Nice report! I spend so much time going up and down the river I don't look for crappie out there. I need to give it a try one of these days.


----------



## phishphood (Dec 15, 2006)

Nice catching and I do believe I know where you were . That part of the lake is usually loaded with boats when the water cools.


----------



## jeross (Jun 6, 2009)

We were by ourselves that day. Everybody else tried the old power plant area.


----------



## phishphood (Dec 15, 2006)

> We were by ourselves that day. Everybody else tried the old power plant area.
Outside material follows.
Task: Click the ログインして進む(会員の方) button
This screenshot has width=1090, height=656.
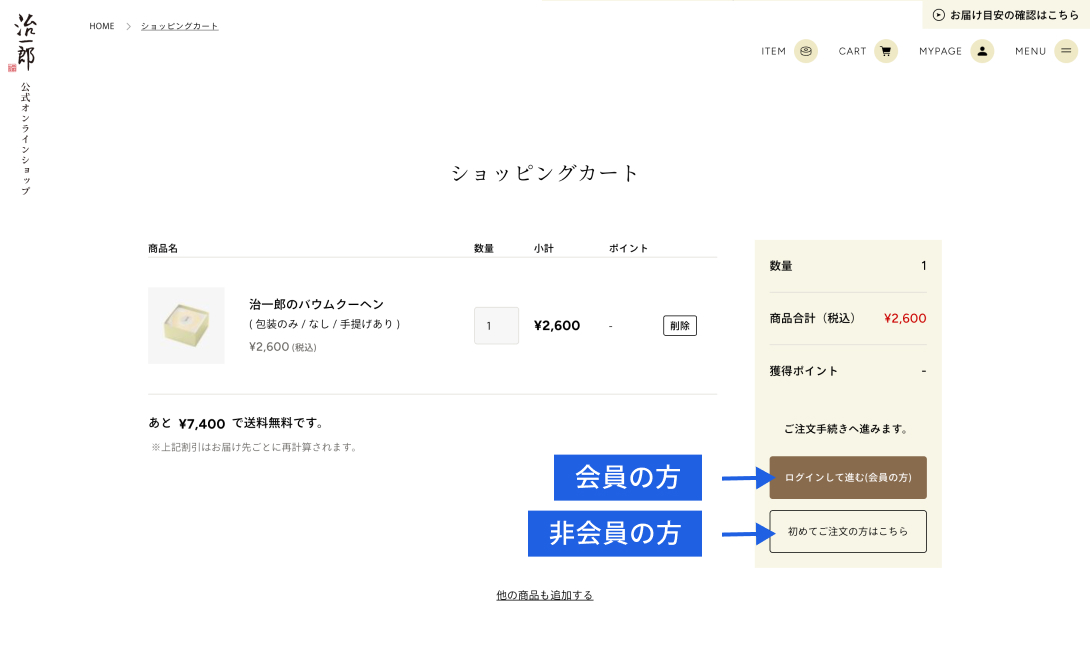Action: coord(848,477)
Whoops. I thought those were the markers near the power plant in the NW corner of the lake. There's usually a small armada of boats out there when I cross the bridge on I-4.


----------



## jeross (Jun 6, 2009)

We were tight along 17-92 in the channel the that the Rivership Romance uses. Ten - twelve feet with nice shallow channel edges.


----------



## HaMm3r (Dec 11, 2006)

I'm going to have to give that a try. Should be brining the gheenoe home in a few weeks, so I'll put Lake Monroe on the list of todo's.


----------



## Frank_Sebastian (Oct 15, 2007)

Great report! Thank you very much for posting. I fish at Blue Cypress and Garcia a few times each year. I don't know what a shad dart is, but I will ask at Middleton's next trip out there.

Best regards,
Frank_S


----------



## redgheenoe (Apr 28, 2007)

> Great report! Thank you very much for posting. I fish at Blue Cypress and Garcia a few times each year. I don't know what a shad dart is, but I will ask at Middleton's next trip out there.
> 
> Best regards,
> Frank_S


http://www.cabelas.com/jigs-cabelas-shad-darts.shtml


----------